Turkey said on Monday its air force “neutralised” 26 Kurdish militants in strikes in Syria and northern Iraq in response to the killing of soldiers at the weekend, while authorities also detained dozens of pro-Kurdish opposition activists.
On Saturday, the defence ministry said 12 Turkish soldiers were killed during fighting with the outlawed Kurdistan Workers Party (PKK) in northern Iraq, prompting Ankara to conduct a barrage of air strikes and operations in the region.
On Monday, it said initial findings showed that at least 26 militants were “neutralised” in those strikes. Ankara typically uses the term to mean killed.
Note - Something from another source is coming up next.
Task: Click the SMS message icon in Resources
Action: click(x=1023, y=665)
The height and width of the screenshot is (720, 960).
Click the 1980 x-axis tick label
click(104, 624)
Defence Minister Yasar Guler also said on Sunday that 30 PKK militants had been neutralised in an area of northern Iraq where Turkey carries out cross-border operations, bringing the total number of militants killed since the weekend to 56.
The PKK, designated a terrorist group by Turkey, the United States and the European Union, took up arms against the Turkish state in 1984. Turkish forces regularly carry out strikes in neighbouring Iraq as part of its offensive against PKK militants based there.
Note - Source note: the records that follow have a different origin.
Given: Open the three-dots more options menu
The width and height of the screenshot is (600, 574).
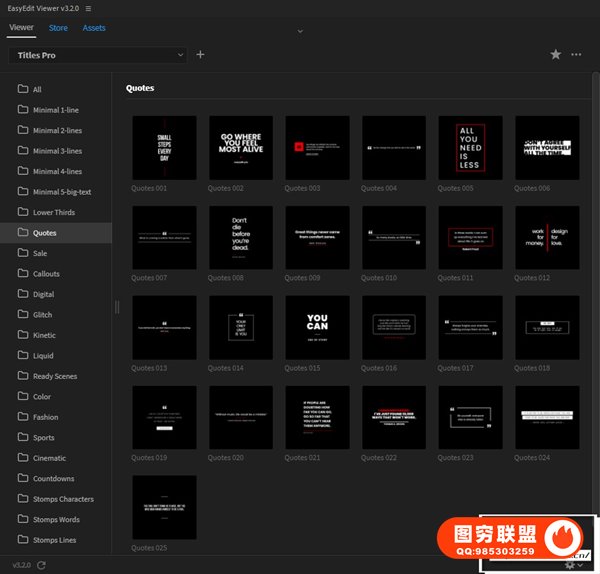Looking at the screenshot, I should [x=576, y=55].
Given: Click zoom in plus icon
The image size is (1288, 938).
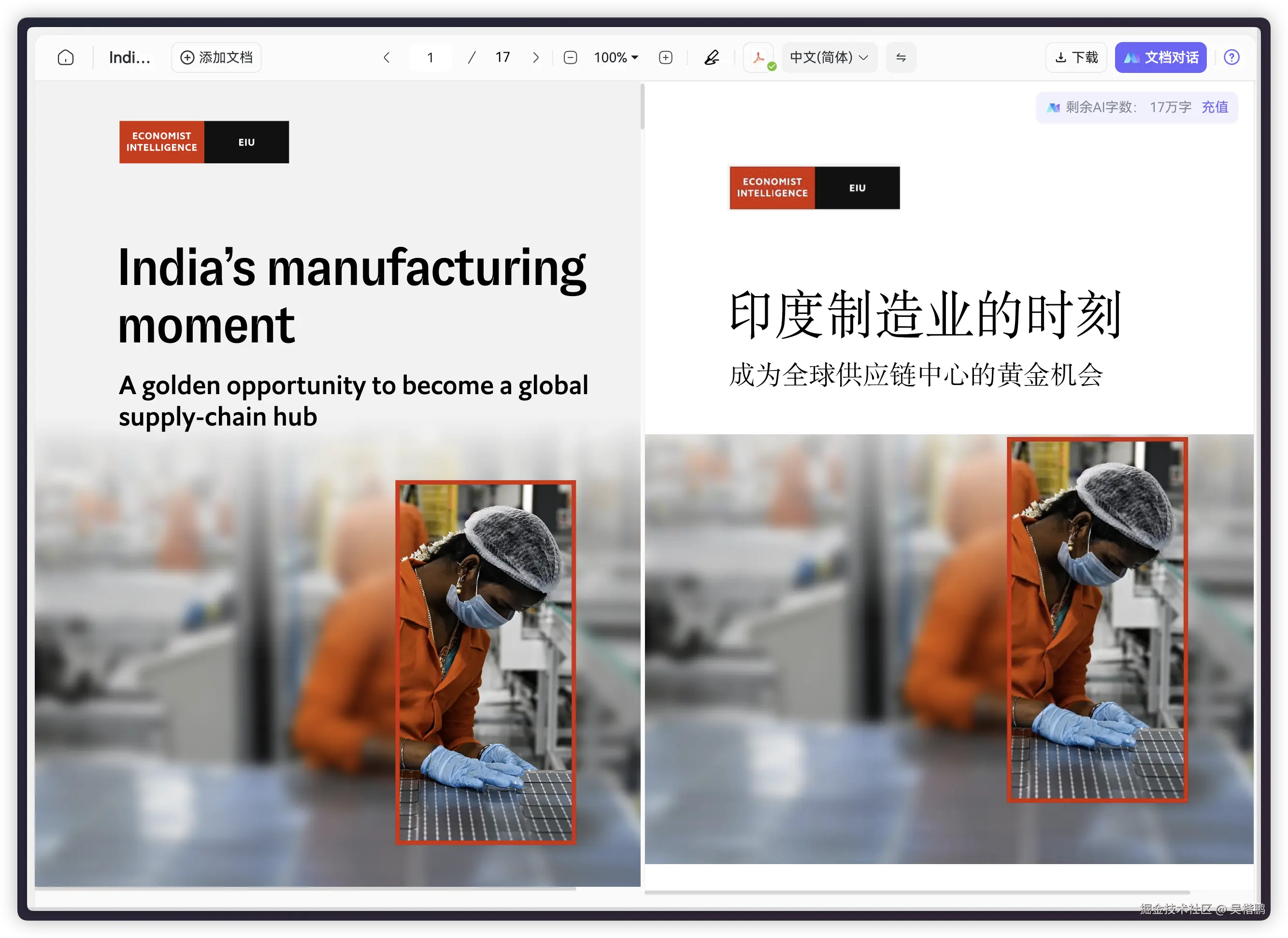Looking at the screenshot, I should click(x=666, y=57).
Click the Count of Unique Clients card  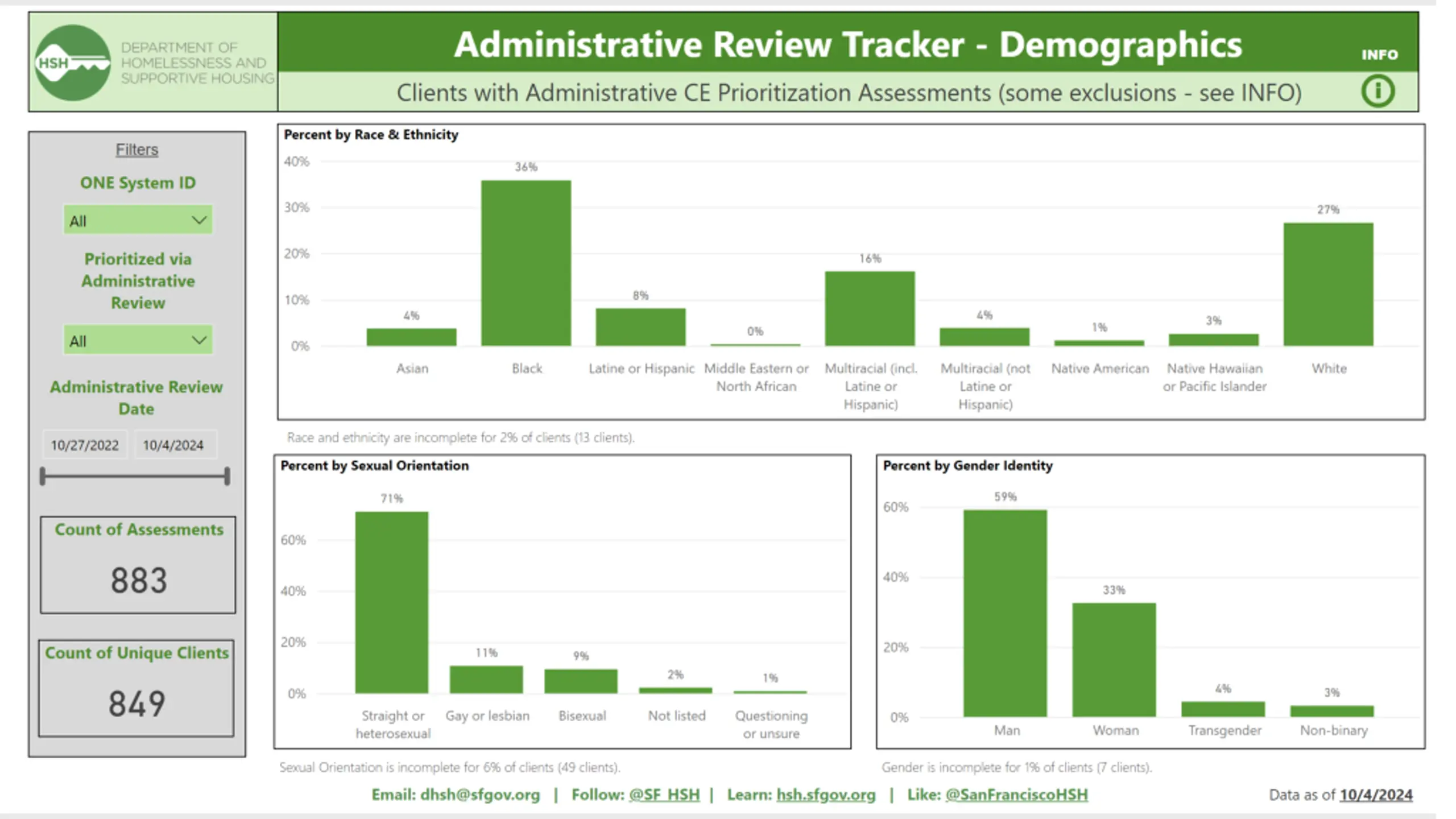[x=136, y=688]
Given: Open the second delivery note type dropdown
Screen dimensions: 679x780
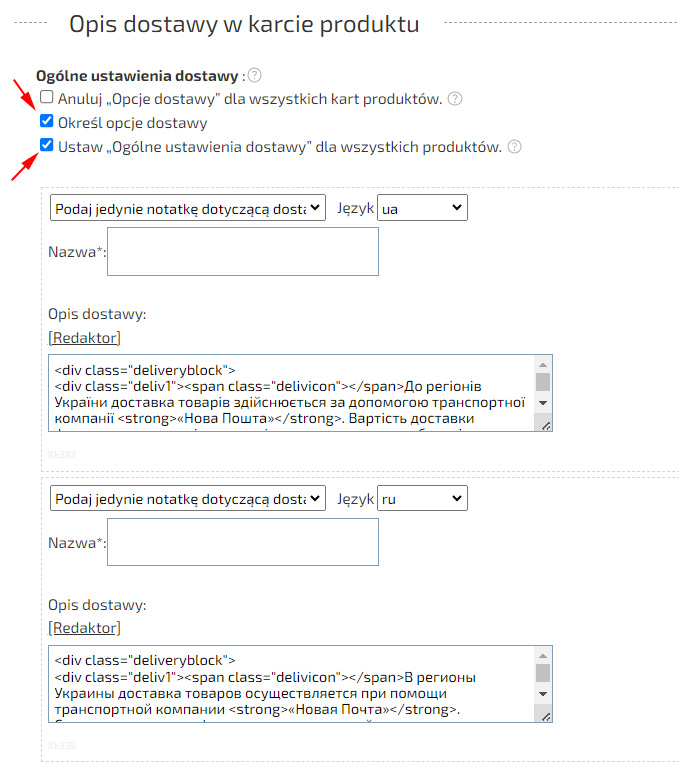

Police also detained 52 people at a youth event organised by the pro-Kurdish Peoples’ Equality and Democracy Party (DEM) -formerly known as HDP – in the southeastern province of Diyarbakir, security sources said on Monday.
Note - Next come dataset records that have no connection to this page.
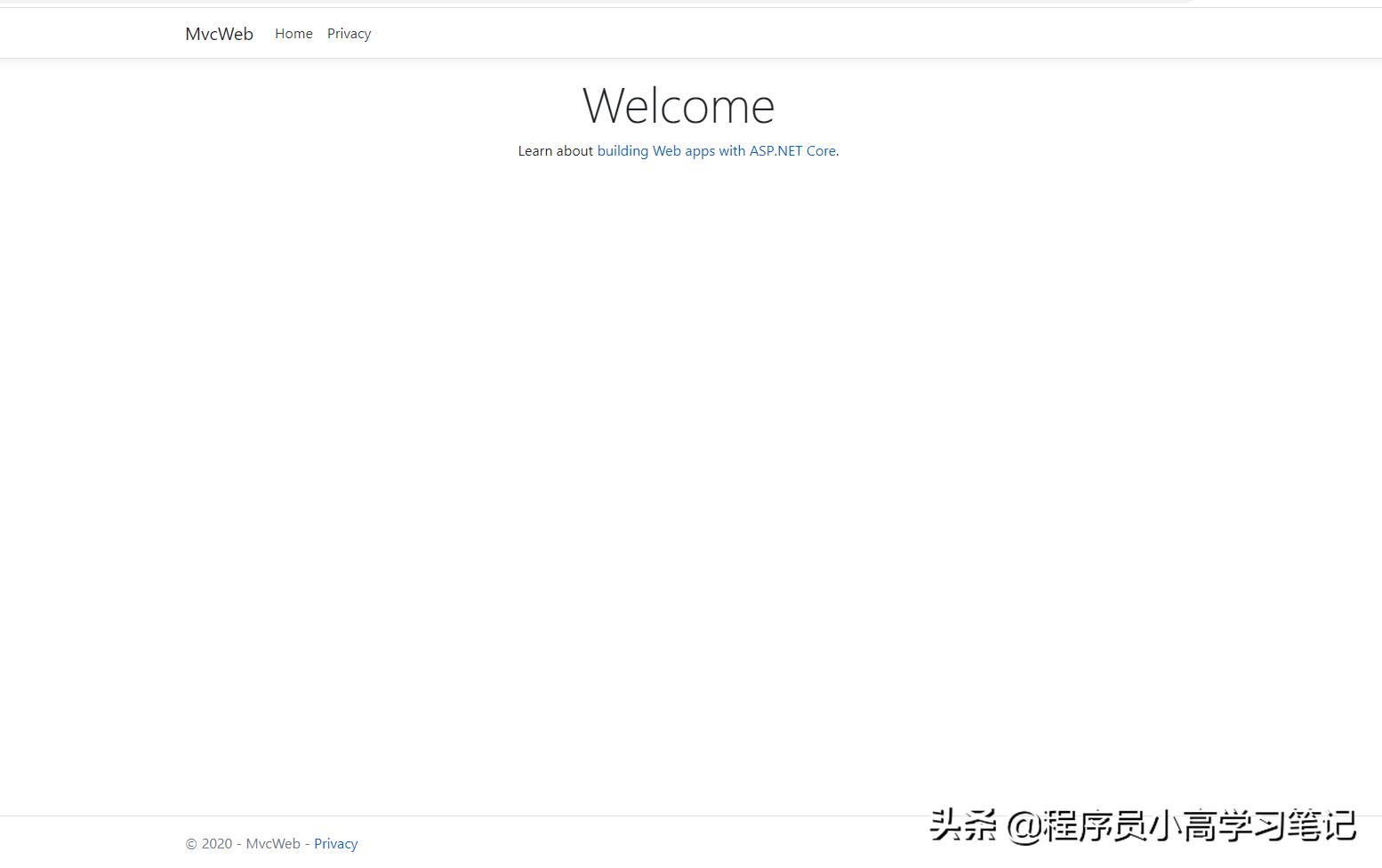Open the building Web apps with ASP.NET Core link

coord(716,150)
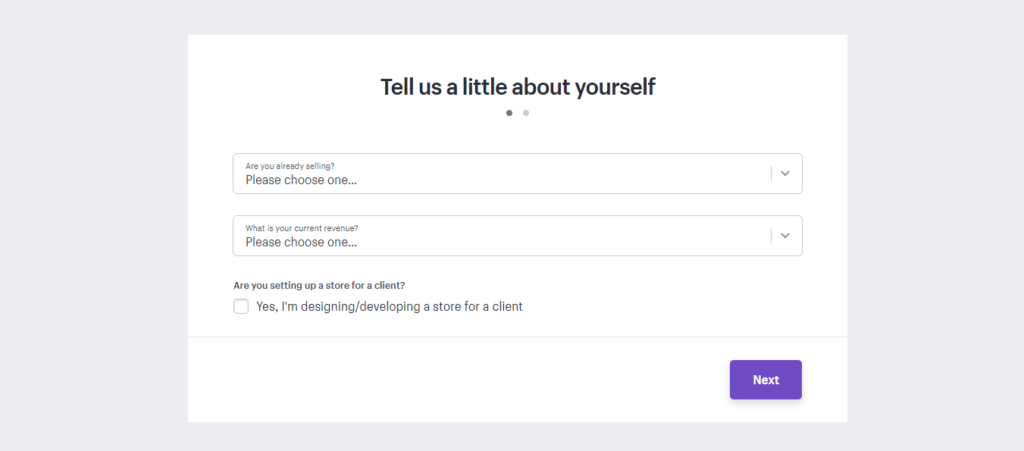Click the small "What is your current revenue?" label
The image size is (1024, 451).
(302, 228)
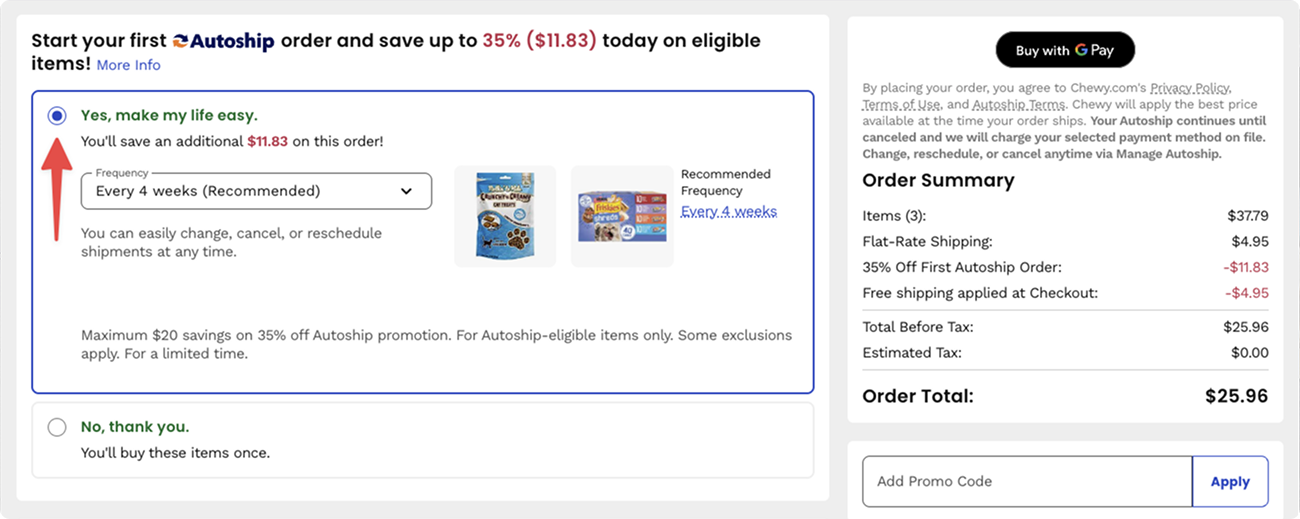1300x519 pixels.
Task: Click the Autoship logo icon in heading
Action: (x=180, y=41)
Justice Minister Yilmaz Tunc said on social media platform X that the suspects were charged with “praising crime and the criminal” and “spreading terrorist organization propaganda”, and added arrest warrants were issued for others.
In response, DEM – the third biggest party in parliament – condemned the detentions as motivated by political interests and called for the detainees to be released immediately.
Interior Minister Ali Yerlikaya later said that authorities had started investigations into 57 social media accounts accused of posting content against Turkey’s armed forces, and added four people had been detained as part of the operation.
“Those trying to sow seeds of discord among our people, praise terror, and insult our national and moral values will continue to be held accountable in front of the law,” Yerlikaya said on X.
President Tayyip Erdogan and his government have repeatedly accused the pro-Kurdish opposition party of having links to the PKK, and authorities have arrested dozens of its officials over recent years. The party denies accusations of militant links.